Aktuelle Nachrichten – International
07.05.2012
Foto: AP Photo/Dmitry Lovetsky
Moskau – Zum dritten Mal hat Wladimir Putin am Montag den Amtseid des russischen Präsidenten abgelegt. In einer kurzen Zeremonie vor rund 3.000 geladenen Gästen wurde er in einem Prunksaal des Kremls in sein Amt eingeführt. Dabei bekannte er sich auch zur Demokratie, während vor den Toren des Kremls Tausende Polizisten Hunderte Demonstranten am Protest gegen die Amtseinführung hinderten.
"Wir wollen und werden in einem demokratischen Land leben, das jedem Chancen und Freiheiten bietet", sagte Putin. "Wir wollen und werden in einem erfolgreichen Russland leben, das von der Welt als verlässlicher, offener, ehrlicher und berechenbarer Partner respektiert wird." Dem Vaterland und der Nation zu dienen, sei sein Lebensinhalt, erklärte Putin in seiner Ansprache.

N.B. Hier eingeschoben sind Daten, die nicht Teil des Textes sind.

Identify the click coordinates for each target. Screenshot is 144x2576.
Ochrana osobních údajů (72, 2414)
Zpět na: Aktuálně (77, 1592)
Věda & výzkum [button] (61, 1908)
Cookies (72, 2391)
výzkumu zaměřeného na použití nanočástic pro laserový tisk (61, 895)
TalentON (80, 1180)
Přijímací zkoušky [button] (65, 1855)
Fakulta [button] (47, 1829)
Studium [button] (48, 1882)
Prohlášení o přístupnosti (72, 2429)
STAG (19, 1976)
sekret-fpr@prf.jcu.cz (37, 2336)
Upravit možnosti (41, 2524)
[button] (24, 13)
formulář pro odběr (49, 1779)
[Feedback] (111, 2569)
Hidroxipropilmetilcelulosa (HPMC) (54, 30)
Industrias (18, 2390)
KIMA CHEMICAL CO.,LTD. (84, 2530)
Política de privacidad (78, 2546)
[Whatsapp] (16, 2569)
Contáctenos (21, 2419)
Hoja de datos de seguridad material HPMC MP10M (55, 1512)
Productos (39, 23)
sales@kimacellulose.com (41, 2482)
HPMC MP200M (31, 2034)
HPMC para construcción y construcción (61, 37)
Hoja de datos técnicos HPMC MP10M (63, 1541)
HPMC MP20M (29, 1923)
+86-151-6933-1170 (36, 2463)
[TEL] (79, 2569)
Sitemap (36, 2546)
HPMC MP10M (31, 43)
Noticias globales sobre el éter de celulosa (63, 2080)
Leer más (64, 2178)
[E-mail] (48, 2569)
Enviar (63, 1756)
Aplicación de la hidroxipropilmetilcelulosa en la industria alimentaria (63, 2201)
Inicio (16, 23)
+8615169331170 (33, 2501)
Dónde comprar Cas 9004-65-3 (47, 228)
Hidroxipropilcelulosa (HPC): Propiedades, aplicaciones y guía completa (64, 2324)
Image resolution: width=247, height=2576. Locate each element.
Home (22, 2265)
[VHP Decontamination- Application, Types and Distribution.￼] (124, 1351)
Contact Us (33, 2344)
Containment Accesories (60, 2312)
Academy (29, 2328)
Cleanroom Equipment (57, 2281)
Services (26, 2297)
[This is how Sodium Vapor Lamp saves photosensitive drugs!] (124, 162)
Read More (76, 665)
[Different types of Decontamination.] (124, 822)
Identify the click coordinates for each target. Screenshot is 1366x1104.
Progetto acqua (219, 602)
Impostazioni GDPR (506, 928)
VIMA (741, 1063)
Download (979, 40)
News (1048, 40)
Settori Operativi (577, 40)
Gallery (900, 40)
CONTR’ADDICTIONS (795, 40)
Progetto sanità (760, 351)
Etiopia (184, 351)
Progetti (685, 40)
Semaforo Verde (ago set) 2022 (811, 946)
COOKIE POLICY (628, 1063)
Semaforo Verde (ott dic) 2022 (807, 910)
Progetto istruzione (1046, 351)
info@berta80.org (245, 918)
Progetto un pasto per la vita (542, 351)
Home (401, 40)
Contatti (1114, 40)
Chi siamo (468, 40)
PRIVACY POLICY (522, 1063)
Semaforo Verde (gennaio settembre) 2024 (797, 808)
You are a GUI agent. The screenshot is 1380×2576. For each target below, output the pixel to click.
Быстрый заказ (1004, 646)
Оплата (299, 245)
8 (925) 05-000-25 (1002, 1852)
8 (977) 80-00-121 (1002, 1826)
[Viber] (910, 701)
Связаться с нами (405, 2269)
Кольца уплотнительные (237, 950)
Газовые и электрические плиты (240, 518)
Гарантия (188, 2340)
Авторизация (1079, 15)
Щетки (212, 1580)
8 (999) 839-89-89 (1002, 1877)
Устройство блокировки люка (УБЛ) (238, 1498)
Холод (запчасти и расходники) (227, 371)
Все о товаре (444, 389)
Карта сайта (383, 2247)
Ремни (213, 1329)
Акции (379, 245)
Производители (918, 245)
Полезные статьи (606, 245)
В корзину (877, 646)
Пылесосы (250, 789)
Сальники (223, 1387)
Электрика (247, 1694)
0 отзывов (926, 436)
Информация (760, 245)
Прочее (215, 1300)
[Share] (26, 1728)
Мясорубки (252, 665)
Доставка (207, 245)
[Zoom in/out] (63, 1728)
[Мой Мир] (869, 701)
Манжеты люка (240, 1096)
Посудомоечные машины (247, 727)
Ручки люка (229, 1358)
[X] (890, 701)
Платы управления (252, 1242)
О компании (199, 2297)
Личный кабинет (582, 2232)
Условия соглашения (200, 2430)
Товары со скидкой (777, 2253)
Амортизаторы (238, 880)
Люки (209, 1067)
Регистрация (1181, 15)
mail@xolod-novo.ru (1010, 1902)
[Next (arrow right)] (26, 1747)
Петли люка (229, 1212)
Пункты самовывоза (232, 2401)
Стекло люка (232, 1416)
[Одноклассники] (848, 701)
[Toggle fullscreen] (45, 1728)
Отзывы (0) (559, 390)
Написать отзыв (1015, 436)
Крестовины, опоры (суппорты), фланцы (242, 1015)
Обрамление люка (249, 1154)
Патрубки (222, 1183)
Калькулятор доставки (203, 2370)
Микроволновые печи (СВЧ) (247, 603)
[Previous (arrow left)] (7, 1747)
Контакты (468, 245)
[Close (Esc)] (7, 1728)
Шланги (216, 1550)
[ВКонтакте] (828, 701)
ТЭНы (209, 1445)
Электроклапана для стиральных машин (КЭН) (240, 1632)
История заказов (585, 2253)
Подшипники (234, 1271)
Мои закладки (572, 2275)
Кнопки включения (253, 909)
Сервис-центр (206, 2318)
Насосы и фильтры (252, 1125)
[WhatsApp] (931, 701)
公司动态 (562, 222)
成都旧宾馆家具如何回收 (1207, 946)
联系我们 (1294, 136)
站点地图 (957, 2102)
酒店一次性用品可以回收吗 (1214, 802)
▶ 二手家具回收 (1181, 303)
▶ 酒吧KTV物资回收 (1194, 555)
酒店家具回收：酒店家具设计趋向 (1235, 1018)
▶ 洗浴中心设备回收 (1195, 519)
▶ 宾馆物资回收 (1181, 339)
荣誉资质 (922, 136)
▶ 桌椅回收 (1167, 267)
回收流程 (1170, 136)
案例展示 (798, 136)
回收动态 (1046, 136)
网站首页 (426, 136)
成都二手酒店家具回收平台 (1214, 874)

Seit dem Jahr 2000 regiert Putin in Russland – zunächst als Präsident und dann während der vergangenen vier Jahre als Ministerpräsident. Dank einer Verlängerung der Amtszeit des Präsidenten auf sechs Jahre wird er nun bis 2018 im Kreml bleiben und kann dann erneut kandidieren.
Trotz beispielloser Sicherheitsvorkehrungen in der russischen Hauptstadt versuchten mindestens 1.000 Anhänger der Opposition, entlang der Route von Putins Konvoi zum Kreml zu protestieren. Viele trugen ein weißes Band, das Symbol der Anti-Putin Proteste. Den auf mehrere Gruppen verteilten Demonstranten stand ein massives Polizeiaufgebot entgegen. Rund 120 Demonstranten wurden am Montag von den Behörden festgenommen, darunter auch der Oppositionsführer Boris Nemzow.
Am Sonntag waren bei einem Protestmarsch gegen die bevorstehende Vereidigung in Moskau rund 400 Demonstranten festgenommen worden, darunter auch führende Oppositionelle. Später kam es zu Zusammenstößen, als die Polizei Schlagstöcke gegen Demonstranten einsetzte, die eine abgesperrte Brücke zum Kreml überqueren wollten. Die Gewaltanwendung nach den meist friedlichen Massendemonstrationen im Winter lässt darauf schließen, dass Putin nun als Präsident wieder einen härteren Kurs einschlägt. Zwar war die Demonstration am Sonntag mit über 20.000 Teilnehmern nicht so groß wie die Kundgebungen im Winter, allerdings verdeutlicht die Teilnehmerzahl, dass sich der Protest gegen Putins Macht nicht in Luft aufgelöst hat.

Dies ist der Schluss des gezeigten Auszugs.